If you are managing schema for a client or your own site right now:

  • Keep FAQ schema where it answers real user questions with specific, evidence-backed answers. Remove it where it exists purely for markup.

  • Stop positioning basic schema as a GEO tactic in client conversations. The data does not support that framing, at least not as a short-term citation driver.

  • Prioritize entity schema for any brand not yet well-established in Google’s Knowledge Graph. Organization, Person, sameAs. This is infrastructure work. It does not show up in 30-day citation reports, but it determines whether AI systems treat your brand as a resolvable, trustworthy entity at all.
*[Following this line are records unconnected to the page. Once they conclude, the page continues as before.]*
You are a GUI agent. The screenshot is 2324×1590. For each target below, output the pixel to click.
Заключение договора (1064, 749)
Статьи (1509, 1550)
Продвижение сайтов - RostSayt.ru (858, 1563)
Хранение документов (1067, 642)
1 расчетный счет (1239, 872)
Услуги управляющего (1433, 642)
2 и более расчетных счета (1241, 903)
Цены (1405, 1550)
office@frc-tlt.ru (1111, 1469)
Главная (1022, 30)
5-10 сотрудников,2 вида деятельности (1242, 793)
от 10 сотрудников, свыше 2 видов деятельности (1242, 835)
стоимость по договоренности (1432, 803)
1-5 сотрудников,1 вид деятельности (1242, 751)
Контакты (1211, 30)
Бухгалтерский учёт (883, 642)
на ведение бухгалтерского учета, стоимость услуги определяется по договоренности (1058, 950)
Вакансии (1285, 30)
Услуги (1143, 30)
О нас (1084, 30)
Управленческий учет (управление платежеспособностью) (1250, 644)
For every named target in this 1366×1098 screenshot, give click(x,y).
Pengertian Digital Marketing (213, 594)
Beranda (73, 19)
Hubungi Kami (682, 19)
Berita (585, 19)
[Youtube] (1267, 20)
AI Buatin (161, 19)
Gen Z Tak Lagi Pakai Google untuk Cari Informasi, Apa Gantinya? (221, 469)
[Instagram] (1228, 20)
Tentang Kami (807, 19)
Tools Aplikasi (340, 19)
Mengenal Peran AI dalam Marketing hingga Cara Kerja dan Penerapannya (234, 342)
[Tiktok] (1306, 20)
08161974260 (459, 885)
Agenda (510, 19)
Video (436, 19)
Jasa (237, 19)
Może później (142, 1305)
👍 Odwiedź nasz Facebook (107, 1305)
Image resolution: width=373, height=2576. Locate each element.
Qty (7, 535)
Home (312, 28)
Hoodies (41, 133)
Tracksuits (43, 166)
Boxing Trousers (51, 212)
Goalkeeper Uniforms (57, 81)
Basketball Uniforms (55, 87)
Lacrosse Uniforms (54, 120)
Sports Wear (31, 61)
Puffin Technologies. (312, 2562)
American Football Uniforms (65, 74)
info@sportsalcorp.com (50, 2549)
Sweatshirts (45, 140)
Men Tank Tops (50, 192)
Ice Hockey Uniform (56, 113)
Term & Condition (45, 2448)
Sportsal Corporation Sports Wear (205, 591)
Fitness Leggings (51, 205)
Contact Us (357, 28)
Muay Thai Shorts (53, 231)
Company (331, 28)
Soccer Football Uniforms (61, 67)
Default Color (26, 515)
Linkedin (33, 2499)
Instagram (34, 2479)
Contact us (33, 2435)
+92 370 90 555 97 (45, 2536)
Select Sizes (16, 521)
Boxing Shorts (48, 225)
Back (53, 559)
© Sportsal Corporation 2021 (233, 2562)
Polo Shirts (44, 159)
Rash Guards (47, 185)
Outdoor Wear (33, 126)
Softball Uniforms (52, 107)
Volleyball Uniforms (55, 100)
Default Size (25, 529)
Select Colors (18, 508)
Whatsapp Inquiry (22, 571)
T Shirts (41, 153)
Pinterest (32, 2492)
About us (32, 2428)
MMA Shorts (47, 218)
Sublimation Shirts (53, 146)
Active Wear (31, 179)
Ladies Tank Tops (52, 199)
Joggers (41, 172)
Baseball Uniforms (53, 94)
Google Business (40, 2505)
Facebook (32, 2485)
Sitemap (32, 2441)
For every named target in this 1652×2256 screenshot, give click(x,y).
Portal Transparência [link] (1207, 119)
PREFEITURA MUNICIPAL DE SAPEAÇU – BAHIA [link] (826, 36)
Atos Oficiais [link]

  • Consider the difference between basic schema and advanced semantic implementation. Entity linking, persistent identifiers, sameAs reconciliation, and relationship modeling operate at a different level than page-level JSON-LD. The results Martha’s team has observed suggest that distinction matters more than most current studies can measure.

  • Audit your FAQ content. Does each question reflect a real user decision? Is the answer visible on the page, specific, supported by evidence, and aligned with the page’s core purpose? If not, it is decoration.

  • Invest in topical authority. Depth, real expertise, documented results, real author credentials. This is what the academic research and the practitioner data both point to.

  • Track AI citations separately from organic rankings. GEO performance is becoming a real KPI. Understand your baseline before you make changes so you can actually measure what is working.


The debate about schema and AI search is not really about schema. It is about whether there is a controllable technical discipline sitting between a publisher and an AI citation, one that looks enough like classical SEO to be familiar, billable, and reportable. The research this week suggests that discipline does not exist in the form being sold.


What does exist is something more fundamental and more durable. As Martha van Berkel frames it, the right question is not whether schema markup increases AI citations. The right question is how we create semantic infrastructure that helps AI systems understand, trust, and reliably use our data.


That is a harder problem than adding JSON-LD to a page. It is also the one that still matters.